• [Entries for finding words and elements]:
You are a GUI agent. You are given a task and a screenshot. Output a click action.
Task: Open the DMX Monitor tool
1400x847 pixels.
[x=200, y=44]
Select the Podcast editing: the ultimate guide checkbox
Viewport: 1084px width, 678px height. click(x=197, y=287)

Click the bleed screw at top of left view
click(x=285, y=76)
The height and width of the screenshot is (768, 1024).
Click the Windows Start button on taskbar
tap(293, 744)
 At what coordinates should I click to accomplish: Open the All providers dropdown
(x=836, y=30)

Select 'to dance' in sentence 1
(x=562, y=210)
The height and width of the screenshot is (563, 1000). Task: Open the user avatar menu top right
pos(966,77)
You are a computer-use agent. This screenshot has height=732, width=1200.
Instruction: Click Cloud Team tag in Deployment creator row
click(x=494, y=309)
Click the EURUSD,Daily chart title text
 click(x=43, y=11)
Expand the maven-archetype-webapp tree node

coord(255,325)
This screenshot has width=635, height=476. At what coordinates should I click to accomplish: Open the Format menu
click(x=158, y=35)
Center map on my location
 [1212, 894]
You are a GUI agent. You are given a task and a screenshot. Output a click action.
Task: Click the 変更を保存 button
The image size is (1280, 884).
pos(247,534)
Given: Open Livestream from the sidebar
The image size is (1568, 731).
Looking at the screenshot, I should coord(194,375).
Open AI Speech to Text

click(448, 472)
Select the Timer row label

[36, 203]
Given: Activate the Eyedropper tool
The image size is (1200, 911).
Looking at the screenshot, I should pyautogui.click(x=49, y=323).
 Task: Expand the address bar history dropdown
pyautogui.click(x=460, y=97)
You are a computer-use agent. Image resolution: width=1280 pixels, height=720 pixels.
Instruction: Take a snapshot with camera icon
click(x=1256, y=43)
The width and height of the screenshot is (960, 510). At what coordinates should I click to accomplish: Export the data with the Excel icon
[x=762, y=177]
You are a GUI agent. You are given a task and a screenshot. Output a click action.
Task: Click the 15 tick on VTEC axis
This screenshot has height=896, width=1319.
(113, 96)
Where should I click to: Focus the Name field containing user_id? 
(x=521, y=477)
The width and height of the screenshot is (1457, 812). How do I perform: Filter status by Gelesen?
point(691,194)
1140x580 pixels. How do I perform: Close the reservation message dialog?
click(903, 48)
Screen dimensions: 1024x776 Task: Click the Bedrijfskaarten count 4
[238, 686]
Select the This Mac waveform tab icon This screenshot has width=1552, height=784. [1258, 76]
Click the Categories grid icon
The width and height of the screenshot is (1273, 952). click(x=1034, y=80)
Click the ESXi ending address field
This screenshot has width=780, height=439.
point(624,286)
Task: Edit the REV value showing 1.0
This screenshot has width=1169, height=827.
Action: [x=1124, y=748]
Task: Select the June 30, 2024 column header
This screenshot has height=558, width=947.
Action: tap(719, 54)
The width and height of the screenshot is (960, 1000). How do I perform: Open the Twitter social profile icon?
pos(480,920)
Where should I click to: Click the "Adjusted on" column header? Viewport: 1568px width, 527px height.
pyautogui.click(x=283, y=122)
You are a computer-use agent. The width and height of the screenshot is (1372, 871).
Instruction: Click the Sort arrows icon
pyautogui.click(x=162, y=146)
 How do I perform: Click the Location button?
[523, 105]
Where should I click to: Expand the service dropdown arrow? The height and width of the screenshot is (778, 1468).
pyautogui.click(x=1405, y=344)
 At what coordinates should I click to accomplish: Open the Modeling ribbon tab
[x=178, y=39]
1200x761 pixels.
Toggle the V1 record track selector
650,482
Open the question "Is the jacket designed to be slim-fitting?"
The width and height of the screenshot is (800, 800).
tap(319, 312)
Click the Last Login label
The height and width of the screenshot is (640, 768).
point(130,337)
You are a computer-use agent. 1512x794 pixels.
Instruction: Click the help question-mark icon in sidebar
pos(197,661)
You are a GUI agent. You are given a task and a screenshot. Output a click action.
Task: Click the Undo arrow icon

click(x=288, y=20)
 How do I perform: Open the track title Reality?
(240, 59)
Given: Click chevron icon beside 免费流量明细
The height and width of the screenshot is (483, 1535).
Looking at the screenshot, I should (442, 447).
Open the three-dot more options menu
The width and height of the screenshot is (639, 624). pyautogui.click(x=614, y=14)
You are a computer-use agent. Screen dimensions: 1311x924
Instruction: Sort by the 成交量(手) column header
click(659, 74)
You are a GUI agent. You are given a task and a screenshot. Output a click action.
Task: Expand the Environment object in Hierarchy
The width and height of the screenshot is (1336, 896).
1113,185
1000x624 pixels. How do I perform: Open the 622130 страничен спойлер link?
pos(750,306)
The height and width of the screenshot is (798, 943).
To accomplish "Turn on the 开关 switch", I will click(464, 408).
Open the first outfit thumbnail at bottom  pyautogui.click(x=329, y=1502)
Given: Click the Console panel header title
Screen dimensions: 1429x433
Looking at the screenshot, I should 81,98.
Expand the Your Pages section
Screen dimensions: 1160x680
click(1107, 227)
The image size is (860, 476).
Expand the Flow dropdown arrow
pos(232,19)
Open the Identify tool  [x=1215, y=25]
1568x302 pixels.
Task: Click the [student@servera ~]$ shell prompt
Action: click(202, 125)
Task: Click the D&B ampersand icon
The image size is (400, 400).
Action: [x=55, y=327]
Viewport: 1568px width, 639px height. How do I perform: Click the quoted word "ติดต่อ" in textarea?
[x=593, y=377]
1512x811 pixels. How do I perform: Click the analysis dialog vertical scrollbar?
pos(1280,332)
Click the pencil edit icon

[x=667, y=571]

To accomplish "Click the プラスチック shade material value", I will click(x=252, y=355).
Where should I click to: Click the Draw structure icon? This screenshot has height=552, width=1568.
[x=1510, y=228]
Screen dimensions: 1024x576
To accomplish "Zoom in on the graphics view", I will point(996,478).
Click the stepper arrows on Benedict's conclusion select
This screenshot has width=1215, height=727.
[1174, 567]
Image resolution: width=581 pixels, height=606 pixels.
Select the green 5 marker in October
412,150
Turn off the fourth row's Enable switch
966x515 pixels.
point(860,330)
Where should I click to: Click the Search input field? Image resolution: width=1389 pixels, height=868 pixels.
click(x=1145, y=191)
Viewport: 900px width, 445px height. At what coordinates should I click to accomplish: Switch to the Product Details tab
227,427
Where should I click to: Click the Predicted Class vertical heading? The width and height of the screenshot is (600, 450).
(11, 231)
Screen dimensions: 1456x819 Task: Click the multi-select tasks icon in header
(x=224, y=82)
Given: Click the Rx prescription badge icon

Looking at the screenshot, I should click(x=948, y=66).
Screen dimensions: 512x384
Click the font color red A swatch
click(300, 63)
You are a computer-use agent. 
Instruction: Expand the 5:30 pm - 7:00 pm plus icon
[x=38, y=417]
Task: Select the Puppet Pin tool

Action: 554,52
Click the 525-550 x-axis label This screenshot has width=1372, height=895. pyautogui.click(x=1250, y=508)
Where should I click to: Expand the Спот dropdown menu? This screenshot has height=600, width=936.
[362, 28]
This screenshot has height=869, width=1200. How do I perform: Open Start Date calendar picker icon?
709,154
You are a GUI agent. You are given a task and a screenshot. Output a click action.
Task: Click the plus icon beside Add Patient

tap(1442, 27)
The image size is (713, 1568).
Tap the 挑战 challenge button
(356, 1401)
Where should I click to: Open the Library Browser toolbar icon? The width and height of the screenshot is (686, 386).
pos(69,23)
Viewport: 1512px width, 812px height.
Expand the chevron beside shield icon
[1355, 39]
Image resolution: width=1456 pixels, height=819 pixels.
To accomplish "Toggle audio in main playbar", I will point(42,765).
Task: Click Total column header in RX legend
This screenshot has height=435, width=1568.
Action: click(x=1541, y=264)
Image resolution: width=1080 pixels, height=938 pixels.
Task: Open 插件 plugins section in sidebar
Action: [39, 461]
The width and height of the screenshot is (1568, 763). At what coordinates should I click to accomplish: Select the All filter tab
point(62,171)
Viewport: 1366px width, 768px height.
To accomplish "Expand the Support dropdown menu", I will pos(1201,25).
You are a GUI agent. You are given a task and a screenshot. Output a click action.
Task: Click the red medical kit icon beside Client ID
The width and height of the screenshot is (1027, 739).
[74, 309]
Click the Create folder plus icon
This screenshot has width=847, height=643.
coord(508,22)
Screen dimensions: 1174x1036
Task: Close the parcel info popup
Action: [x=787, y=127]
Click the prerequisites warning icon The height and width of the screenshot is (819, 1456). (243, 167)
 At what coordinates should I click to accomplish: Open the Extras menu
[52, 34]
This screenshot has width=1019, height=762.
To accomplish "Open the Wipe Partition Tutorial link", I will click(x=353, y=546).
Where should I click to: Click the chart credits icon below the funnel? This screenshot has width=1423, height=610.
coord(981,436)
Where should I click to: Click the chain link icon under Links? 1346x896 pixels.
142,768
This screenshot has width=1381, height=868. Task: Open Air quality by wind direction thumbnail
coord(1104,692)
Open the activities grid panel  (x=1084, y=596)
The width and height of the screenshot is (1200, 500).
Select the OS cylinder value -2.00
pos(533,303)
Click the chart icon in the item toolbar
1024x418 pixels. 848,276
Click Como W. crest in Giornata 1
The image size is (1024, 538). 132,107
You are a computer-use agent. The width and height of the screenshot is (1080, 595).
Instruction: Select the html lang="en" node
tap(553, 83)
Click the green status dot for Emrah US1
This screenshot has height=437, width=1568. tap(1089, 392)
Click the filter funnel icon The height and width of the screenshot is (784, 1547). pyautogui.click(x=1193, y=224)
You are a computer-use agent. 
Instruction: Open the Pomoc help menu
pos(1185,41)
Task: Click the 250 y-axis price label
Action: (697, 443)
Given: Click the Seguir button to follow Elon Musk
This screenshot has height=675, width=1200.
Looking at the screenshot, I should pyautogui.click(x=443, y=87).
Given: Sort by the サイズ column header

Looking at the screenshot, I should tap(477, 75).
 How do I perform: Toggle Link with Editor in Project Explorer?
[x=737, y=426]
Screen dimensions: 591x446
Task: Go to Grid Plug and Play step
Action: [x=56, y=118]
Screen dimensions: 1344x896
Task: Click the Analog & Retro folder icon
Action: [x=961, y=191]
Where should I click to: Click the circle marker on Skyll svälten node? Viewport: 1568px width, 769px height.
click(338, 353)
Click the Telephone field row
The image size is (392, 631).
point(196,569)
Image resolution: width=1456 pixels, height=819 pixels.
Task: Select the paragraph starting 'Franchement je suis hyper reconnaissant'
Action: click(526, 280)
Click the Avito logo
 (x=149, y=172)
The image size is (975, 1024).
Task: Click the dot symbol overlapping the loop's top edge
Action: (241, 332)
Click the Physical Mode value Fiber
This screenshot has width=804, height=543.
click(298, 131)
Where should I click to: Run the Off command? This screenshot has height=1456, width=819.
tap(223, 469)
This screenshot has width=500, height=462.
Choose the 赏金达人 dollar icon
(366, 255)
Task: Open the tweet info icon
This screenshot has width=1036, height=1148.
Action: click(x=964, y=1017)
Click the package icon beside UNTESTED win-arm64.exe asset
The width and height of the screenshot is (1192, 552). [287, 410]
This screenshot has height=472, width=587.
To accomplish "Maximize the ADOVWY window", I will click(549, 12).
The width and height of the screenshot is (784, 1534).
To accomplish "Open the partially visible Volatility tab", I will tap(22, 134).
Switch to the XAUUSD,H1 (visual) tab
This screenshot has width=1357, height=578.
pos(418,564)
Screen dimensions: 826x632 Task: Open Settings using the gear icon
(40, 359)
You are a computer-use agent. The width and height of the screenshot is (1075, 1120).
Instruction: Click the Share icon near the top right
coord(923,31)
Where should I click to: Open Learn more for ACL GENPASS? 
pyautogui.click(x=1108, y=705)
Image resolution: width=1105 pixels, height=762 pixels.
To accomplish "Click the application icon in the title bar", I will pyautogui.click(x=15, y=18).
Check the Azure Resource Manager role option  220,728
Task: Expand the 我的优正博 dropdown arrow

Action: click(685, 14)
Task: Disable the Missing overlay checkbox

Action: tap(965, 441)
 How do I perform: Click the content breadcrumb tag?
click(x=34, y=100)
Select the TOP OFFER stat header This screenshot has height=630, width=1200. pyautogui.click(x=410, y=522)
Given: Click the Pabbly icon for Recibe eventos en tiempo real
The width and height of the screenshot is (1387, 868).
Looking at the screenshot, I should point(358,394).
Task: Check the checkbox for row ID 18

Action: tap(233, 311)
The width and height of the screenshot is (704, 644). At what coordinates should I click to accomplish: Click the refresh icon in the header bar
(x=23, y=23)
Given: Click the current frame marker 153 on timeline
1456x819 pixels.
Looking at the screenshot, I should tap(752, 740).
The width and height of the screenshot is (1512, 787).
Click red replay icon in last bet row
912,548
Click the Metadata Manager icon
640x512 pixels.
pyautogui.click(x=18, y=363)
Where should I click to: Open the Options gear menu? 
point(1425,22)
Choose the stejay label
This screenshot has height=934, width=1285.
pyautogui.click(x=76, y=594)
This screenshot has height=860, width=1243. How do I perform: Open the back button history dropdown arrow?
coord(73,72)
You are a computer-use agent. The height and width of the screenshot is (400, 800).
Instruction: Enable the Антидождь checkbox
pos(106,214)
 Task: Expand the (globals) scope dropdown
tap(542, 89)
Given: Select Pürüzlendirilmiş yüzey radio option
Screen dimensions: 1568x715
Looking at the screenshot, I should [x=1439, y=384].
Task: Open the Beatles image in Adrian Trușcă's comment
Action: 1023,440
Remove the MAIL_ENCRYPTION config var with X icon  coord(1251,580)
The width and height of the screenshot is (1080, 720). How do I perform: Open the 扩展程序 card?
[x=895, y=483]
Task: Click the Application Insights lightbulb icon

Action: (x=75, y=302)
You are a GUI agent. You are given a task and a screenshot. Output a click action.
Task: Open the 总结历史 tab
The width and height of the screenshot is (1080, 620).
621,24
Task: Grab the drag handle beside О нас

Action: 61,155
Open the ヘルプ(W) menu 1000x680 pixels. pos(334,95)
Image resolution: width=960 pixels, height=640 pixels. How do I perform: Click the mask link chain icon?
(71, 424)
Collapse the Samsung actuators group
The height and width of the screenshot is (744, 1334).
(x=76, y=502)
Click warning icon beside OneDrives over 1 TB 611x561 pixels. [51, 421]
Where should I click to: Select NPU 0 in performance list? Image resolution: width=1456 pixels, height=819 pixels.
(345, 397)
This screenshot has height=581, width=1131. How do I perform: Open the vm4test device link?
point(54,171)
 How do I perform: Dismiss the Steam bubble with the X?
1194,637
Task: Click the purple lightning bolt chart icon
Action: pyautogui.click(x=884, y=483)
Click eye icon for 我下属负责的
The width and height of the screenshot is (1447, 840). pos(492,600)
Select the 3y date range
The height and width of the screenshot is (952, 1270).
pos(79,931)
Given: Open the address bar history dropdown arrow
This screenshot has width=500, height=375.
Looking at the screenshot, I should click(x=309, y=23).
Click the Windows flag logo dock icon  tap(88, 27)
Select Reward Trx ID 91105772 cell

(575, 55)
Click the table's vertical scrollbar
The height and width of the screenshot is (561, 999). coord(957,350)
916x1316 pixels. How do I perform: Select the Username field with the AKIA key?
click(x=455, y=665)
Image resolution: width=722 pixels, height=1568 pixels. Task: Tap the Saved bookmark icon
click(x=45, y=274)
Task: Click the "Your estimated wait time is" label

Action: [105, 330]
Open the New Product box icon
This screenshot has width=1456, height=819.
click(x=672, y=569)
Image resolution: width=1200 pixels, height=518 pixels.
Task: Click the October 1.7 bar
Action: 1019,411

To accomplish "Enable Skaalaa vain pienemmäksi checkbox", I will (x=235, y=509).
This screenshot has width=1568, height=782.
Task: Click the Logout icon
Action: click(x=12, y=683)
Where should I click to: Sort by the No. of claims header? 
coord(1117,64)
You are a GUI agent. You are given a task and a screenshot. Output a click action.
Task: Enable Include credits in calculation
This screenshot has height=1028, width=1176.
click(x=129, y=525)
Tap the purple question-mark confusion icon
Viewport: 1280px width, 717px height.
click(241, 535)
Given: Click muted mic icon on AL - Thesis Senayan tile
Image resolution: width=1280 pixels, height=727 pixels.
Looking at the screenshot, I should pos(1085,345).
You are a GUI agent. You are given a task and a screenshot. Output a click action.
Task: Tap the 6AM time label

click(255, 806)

• [What the task requires]: Copy out word for word the part of the data that opens with the line containing "Open the first" and closes with the line containing "[x=593, y=377]", including both of those lines.

• [Result]:
Open the first outfit thumbnail at bottom  pyautogui.click(x=329, y=1502)
Given: Click the Console panel header title
Screen dimensions: 1429x433
Looking at the screenshot, I should 81,98.
Expand the Your Pages section
Screen dimensions: 1160x680
click(1107, 227)
The image size is (860, 476).
Expand the Flow dropdown arrow
pos(232,19)
Open the Identify tool  [x=1215, y=25]
1568x302 pixels.
Task: Click the [student@servera ~]$ shell prompt
Action: click(202, 125)
Task: Click the D&B ampersand icon
The image size is (400, 400).
Action: [x=55, y=327]
Viewport: 1568px width, 639px height. How do I perform: Click the quoted word "ติดต่อ" in textarea?
[x=593, y=377]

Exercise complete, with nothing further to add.